Exercise:
From the entries below, count the lines holding the word "Uncheck" and give nothing but the number.

Data for this exercise:
———

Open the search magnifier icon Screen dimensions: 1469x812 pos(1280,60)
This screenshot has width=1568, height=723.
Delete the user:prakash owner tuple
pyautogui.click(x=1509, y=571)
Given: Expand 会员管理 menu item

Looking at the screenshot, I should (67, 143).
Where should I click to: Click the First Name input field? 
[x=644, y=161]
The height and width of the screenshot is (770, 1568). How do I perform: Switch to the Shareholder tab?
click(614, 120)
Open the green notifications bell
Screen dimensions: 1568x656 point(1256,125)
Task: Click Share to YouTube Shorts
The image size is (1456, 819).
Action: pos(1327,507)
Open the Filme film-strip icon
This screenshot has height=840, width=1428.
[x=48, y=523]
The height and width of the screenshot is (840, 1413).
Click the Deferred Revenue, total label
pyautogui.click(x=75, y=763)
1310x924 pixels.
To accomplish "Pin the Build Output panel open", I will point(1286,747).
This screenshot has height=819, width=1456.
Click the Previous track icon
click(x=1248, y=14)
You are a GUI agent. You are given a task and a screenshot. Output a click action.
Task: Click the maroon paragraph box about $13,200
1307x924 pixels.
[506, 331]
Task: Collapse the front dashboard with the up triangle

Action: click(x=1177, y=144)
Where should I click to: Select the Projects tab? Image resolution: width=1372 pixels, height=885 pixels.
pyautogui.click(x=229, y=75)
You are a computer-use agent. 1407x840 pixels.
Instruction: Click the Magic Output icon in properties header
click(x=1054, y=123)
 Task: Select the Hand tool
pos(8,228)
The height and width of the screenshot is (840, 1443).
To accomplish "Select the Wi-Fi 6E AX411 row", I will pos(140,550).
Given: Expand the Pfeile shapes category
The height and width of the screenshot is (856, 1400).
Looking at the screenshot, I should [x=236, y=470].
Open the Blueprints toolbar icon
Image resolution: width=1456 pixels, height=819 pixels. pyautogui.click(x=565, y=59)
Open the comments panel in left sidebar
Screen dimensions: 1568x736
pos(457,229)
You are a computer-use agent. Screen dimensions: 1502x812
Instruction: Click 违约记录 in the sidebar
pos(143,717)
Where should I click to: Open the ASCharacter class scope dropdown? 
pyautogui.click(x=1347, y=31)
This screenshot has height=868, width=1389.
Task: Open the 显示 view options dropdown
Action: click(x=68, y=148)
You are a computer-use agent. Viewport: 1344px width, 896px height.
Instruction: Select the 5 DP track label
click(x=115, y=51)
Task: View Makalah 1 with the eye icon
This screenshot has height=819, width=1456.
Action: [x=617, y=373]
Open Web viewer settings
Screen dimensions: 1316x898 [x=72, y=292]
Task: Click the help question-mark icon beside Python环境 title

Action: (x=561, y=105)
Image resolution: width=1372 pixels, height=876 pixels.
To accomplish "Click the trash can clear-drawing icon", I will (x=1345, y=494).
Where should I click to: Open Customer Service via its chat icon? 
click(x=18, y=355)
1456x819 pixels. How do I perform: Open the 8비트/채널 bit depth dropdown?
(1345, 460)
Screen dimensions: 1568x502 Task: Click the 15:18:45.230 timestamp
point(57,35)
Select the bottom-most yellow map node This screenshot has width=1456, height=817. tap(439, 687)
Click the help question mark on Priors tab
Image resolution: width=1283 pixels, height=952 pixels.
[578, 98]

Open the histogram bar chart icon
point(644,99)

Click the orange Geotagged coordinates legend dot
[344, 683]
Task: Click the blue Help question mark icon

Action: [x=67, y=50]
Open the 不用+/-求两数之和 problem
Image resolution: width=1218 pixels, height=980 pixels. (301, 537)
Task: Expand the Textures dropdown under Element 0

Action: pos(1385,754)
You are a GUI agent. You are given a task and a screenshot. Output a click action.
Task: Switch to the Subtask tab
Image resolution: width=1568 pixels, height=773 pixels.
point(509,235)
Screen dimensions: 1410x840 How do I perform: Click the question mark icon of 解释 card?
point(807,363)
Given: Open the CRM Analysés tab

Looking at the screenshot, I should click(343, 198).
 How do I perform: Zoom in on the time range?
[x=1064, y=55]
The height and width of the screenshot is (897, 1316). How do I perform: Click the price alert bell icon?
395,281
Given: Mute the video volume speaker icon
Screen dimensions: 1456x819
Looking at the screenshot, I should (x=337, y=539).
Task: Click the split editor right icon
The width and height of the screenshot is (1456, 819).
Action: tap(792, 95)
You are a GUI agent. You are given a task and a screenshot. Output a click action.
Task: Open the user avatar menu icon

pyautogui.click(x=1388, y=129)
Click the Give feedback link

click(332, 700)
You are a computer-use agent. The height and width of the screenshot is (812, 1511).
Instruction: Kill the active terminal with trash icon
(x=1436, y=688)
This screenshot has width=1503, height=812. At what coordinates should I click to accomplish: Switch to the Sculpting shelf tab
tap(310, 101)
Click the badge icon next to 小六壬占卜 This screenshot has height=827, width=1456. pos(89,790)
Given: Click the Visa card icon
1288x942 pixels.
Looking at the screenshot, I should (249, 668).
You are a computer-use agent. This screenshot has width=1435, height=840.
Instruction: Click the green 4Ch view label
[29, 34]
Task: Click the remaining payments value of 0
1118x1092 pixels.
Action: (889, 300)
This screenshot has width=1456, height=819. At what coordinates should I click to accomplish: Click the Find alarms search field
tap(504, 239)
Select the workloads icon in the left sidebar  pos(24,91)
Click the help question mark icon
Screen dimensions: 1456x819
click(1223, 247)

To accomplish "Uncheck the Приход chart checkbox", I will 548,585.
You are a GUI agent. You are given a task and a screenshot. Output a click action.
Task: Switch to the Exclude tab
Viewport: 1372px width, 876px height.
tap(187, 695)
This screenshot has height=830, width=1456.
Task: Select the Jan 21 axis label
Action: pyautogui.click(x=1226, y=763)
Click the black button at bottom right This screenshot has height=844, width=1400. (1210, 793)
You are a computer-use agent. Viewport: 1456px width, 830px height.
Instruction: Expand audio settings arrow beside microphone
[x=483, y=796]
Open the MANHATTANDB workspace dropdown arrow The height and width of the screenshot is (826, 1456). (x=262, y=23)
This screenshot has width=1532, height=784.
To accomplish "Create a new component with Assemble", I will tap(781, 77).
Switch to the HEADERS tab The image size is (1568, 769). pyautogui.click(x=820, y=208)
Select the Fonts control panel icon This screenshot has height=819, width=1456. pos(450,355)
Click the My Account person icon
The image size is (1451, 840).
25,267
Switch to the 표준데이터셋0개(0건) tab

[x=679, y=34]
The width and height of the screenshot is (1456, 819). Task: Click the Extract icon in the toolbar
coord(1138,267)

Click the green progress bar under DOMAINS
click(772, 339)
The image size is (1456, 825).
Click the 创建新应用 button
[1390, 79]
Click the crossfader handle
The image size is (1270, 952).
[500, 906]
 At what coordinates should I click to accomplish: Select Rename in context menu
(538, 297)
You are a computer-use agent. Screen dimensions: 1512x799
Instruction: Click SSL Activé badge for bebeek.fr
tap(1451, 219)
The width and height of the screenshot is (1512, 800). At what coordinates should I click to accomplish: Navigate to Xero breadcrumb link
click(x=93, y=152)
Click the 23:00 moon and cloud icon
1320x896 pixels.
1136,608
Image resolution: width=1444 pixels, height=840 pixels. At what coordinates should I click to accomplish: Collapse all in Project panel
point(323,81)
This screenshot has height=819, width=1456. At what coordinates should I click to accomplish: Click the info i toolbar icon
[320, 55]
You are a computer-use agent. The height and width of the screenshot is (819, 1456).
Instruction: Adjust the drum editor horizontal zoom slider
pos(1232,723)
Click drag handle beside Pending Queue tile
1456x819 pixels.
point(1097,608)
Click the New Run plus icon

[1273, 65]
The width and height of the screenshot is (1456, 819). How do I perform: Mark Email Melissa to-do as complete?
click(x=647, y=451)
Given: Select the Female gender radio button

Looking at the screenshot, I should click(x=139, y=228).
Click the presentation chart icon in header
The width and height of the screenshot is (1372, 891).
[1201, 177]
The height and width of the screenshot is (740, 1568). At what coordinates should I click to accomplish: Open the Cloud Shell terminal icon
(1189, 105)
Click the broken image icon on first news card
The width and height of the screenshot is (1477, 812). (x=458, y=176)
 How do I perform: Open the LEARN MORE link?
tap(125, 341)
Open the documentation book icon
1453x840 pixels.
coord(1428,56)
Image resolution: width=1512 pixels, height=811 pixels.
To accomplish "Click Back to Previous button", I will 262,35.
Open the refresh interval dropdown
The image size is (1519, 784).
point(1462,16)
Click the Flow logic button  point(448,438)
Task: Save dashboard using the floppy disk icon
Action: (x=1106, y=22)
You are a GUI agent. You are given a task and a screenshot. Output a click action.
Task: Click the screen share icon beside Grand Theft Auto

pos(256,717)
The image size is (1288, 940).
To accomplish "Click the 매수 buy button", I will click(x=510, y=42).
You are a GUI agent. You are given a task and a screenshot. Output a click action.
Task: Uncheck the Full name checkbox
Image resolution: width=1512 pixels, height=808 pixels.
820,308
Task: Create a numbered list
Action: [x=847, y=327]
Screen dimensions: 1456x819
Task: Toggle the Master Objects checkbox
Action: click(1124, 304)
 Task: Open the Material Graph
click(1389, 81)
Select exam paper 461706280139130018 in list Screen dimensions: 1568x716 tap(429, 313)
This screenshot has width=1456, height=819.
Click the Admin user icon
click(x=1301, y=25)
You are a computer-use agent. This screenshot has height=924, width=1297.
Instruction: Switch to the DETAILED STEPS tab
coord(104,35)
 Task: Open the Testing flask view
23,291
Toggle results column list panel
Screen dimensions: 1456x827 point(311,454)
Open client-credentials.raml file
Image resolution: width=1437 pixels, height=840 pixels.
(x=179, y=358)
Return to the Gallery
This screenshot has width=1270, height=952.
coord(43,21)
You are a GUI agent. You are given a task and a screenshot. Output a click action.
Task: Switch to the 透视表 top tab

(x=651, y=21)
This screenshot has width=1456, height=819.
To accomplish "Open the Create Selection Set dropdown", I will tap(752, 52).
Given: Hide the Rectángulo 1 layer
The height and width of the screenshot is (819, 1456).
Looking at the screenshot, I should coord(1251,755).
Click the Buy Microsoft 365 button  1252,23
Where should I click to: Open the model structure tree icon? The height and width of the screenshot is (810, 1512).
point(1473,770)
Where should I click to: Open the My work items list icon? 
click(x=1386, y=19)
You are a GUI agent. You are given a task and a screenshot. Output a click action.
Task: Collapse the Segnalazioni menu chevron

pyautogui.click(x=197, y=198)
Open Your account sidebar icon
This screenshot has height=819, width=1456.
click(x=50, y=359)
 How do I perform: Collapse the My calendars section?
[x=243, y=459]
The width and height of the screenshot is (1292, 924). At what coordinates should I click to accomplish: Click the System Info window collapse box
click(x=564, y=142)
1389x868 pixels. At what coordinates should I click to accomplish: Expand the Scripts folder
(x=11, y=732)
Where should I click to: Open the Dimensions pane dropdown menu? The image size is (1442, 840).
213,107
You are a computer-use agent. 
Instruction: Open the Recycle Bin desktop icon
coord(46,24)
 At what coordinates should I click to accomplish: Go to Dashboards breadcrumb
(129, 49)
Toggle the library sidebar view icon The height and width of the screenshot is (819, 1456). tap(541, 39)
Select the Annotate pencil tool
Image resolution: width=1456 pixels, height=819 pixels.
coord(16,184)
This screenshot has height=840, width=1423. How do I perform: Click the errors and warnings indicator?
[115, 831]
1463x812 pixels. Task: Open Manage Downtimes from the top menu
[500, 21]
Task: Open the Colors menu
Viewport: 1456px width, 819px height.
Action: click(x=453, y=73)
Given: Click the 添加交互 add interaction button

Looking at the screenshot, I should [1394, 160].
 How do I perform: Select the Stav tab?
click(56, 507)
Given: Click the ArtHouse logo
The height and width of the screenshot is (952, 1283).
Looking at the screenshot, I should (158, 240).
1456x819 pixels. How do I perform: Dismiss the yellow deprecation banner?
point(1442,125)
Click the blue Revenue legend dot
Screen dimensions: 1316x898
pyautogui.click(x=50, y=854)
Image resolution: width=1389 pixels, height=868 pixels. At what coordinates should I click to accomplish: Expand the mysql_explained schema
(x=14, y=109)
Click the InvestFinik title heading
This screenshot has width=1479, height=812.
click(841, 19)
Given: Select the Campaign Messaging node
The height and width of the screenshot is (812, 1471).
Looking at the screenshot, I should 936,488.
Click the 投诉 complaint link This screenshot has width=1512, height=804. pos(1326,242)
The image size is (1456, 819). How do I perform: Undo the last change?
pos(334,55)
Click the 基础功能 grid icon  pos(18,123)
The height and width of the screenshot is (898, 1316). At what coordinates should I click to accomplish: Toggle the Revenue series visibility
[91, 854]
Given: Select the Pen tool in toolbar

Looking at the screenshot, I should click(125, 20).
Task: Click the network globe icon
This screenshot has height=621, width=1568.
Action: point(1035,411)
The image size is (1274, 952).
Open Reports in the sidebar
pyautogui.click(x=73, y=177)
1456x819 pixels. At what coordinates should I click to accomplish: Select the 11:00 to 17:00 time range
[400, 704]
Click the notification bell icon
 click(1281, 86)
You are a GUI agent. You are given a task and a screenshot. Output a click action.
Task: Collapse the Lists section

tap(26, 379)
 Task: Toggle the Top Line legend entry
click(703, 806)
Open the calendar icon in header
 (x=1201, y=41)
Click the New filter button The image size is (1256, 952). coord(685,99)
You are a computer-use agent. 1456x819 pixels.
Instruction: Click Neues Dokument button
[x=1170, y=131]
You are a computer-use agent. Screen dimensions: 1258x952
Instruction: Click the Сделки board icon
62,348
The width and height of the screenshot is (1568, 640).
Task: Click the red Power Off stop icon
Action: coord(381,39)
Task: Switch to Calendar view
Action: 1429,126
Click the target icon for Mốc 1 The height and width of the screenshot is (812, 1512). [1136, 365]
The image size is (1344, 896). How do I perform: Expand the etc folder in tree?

———

Solution:
2